我想,你一定以为我弄错了。 大男人吃饭,小女人做饭,是许多中国家庭的常道。

我出生在一个保守的客家家庭,男尊女卑的思想深入大部分的家庭。 在我们那个地区的农村,如果客人太多,饭桌边的空间或椅子太少,女人是会自觉让座,站着吃饭的。 我的母亲是一位外人眼里看来的典型的贤惠的女人,必然每天去买新鲜的菜肉,每日三餐都做齐。 记忆中,父亲在吃饭的时候总是沉默的,甚至是强势的。 父亲饭量不错,能够一下子吃两碗饭,但是依然沉默少言。偶尔,他甚至要对母亲的厨艺流露不满,嫌弃起菜色来。母亲默默不语,说下回会改。 母亲买菜的时候,总是记着父亲喜欢吃什么菜,尽量满足,如果这样菜我不喜欢吃,她就会买一样我喜欢吃的菜来弥补我。 

这就是我心目中的大男人与小女人所形成的夫妻吃饭的模式。 我自小在威严的父亲面前十分畏惧,也十分有距离感。 按照家训,我必须在每顿饭前煲好米饭,摆好碗筷,把母亲做的菜从厨房端到饭厅的桌上,然后叫唤在客厅看新闻的父亲到饭厅来吃饭。 年幼的我一开始不乐意这么做,总是情愿在房间里做自己的事情,要母亲三催四请才到厨房去端菜上桌。  后来,渐渐也喜欢上了在厨房陪伴母亲做菜,一边倾诉一天的见闻和故事。 

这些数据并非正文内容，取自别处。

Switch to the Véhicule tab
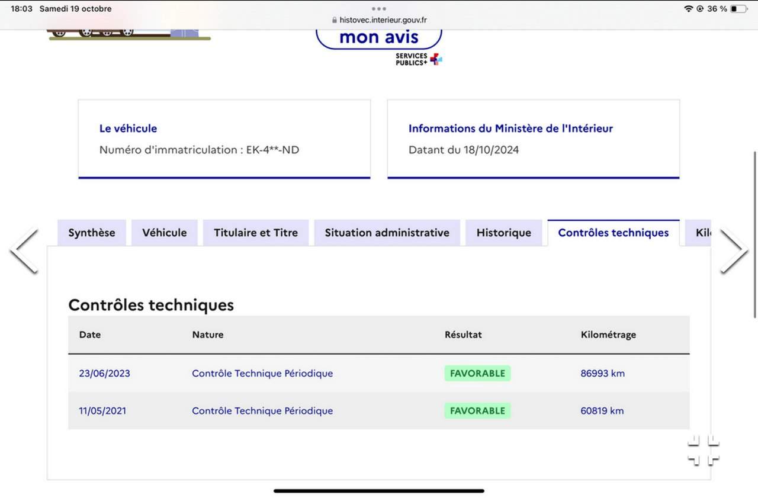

只是,与父母吃饭这件事,向来不是特别愉悦的经历。  父母亲之间这种沉默的难以沟通,以及父亲对待母亲的强势,让我感到压抑。 当时的我看来,父母之前存在着严重的地位不平等,而这种地位不平等导致了家庭的很多问题。 当时的我,总是希望母亲可以抗争,可以对父亲说出自己真正的想法,比如她如何期待他可以多回家来吃饭,比如他其实不了解做饭的辛苦,不懂得更好地感激母亲。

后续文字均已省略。